Bu ifadeyi okuyun! Başka söze gerek yok…
Mücella Yapıcı: Ben 62 yaşında, sağlık sorunları olan ama çalışmak zorunda olan sıfır mülkiyeti olan bir kadınım. İsteseydim çok farklı konumda olurdum ama hayatımı ben böyle seçtim. Hayatımda tek çizgiyi tek bir kuruşu dahi usulsüz arsız hayasız şerefsiz kazanmadım. Burada bir fezleke var Taksim olaylarını anlatan, bu külliyen hatalı, daha yargıladığı şeyin ismini bilmiyor. Olabilir. Burada verilen hiçbir belge suç unsuru içermemekle birlikte Taksim Dayanışması’na ait değil. Başbakan Gezi Parkı’yla AKM’yle birlikte anılan bu yer, 98′den beri koruma altına alınmış cumhuriyetin ilk kamusal planlamasıdır bu nedenle bölünmezdir. Maalesef hiçbir karar alınırken sayın başbakanımız bir çılgın proje hazırladı, Taksim’i yayalaştırma projesi ilan etti. Orada üç kez yıkılan mimarlık açısından Türkiye tarihinde de güçlendirilmesi, koruma kurullarına aykırı olarak bir kışla ihya edeceğini söyledi.

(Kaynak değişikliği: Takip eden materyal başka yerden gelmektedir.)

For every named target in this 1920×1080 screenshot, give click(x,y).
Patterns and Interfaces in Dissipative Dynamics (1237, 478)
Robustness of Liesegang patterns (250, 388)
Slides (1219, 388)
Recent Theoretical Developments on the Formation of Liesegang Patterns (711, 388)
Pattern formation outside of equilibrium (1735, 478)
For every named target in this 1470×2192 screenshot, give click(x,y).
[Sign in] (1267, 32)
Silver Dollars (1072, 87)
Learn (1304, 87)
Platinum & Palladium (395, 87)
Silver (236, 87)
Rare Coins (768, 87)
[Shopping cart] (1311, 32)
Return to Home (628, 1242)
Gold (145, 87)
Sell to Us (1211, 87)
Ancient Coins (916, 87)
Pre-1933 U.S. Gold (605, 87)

Biz Mimarlar Odası olarak bir plan yokken ortada bekledik bir plan çıksın diye. Sonuçta bir plan yapıldı. Taksim kamusal alan ve ciddi simgesel önemi var, o kadar tuhaf kararlar var ki onun için basına ve tüm örgütlere haber verdik. Bu benim görevim. Parkın park olmaktan daha kritik olanı deprem anında çadır kurulabilecek başka alan yoktur.
Bu kentin ölümü demektir. O toplantıda kurumlar olarak Taksim Dayanışması adını almaya karar verdik. Sonra biz dava açtık. Dava beklenmeden kazılara girildi ve ne yazık ki dava iptalle sonuçlandı ve biz o kararı 3 Temmuz’da tebliğ aldık.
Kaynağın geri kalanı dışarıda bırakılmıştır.